La ciudad de Savona tenía un gran baluarte encima del puerto, llamado de San Jorge, separado de la fortaleza real por un gran foso. En este puerto el Ministro de Guerra había ordenado almacenar unos mil setecientos barriles de pólvora, para usarla en caso de necesidad.
Esta cantidad tan grande de pólvora causaba gran terror a toda la ciudad, por la posibilidad de que, en caso de perturbación del tiempo, cayera algún rayo del cielo. Hicieron muchas veces instancias ante el Serenísimo Senado, para que la retirara de aquel puerto, sin obtener más que buenas palabras y esperanza. Pero nunca hizo nada. Iba pasando el tiempo, pero el tiempo se acabó, por el desgracia que voy a describir.
Antes de hacerlo, quiero, lector, que sepas dos cosas. Verás que vienen a cuento del caso, aunque ahora no son conocidas como tales.
1ª. Después de la publicación de nuestra reducción, salió de nuestra casa de las Escuelas Pías de Nursia el P. Agustín [Divizia] de San Carlos, entonces clérigo, para visitar a su padre en Arassi, su patria, pueblo de Liguria, no muy lejos de Savona hacia el poniente. Como dicho clérigo quería volver a Nursia, N. V. P. Fundador me ordenó le escribiera que le gustaría mucho se detuviera en Savona para ayudar a aquella casa; y que le prometía pedir por él en sus oraciones, vivo o muerto. Con esta exhortación, nuestro clérigo, Agustín de San Carlos, se detuvo en Savona. Recuerda esto, lector, que te será útil más adelante.

## Tareas a realizar
A. Traduce al inglés esta oración del texto sobre la pólvora de Savona: «Antes de hacerlo, quiero, lector, que sepas dos cosas.»
B. Prosigue el texto sobre la pólvora de Savona a partir de su última oración.

## Registros extraídos
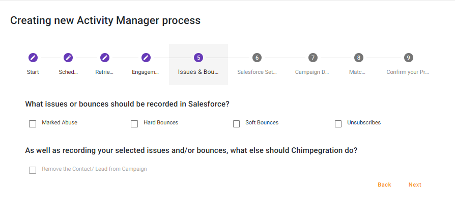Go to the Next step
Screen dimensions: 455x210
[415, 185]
==
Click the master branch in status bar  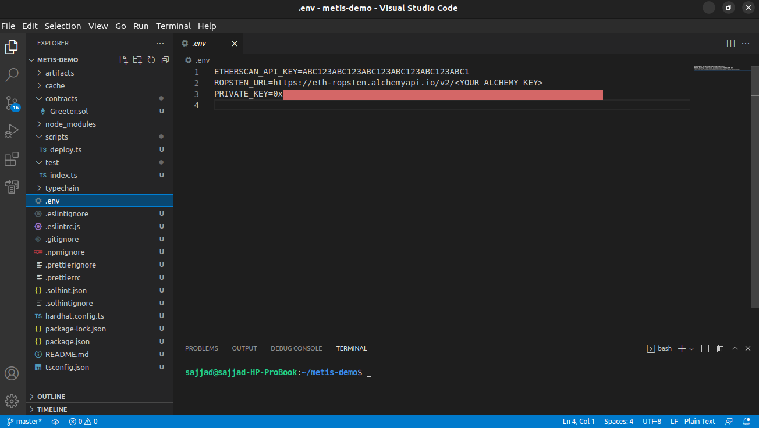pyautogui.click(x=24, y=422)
==
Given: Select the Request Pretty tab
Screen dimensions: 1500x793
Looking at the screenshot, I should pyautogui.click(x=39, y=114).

## Respuestas
A. Before doing so, reader, I want you to know two things.

B.
2ª. La segunda es que, habiendo sido yo, Vicente [Berro] de la Concepción, solicitado varias veces para ir a Savona, mi patria, para ayudar a aquellas Escuelas Pías, e incluso habiéndome enviado aquellos Padres, todos unidos, la patente de Superior, o sea, Ministro de aquella Casa, y el P. Pedro Pablo, mi hermano carnal, exhortado algunas veces a ir allá, yo nunca pude decidirme, pues oía claramente que me decían en mi interior: “No vayas, que te vas a enterrar vivo”. Cuando le dije esto a mi hermano, él, atribuyéndolo a una fantasía, porque nunca había estado allí desde que de allí salí, el año 1624. Él seguía reclamándome, y yo, sin corresponder con él, porque cada vez más vivamente sentía resonar en mi interior aquellas amenazas de ir a enterrarme vivo. Escribieron a N. V. P. Fundador, y éste me dijo que diera aquel gusto a los Padres de Savona, que con tanto afecto me pedían como Superior. Yo, no pudiendo por menos, le respondí: “Padre, siento que mi corazón me dice que no vaya allí, que me voy a enterrar vivo; por eso no tengo fuerzas. Al oír esto N. V. P. Fundador no insistió más, y yo no fui. Fue cosa del Espíritu Santo, como se verá más abajo.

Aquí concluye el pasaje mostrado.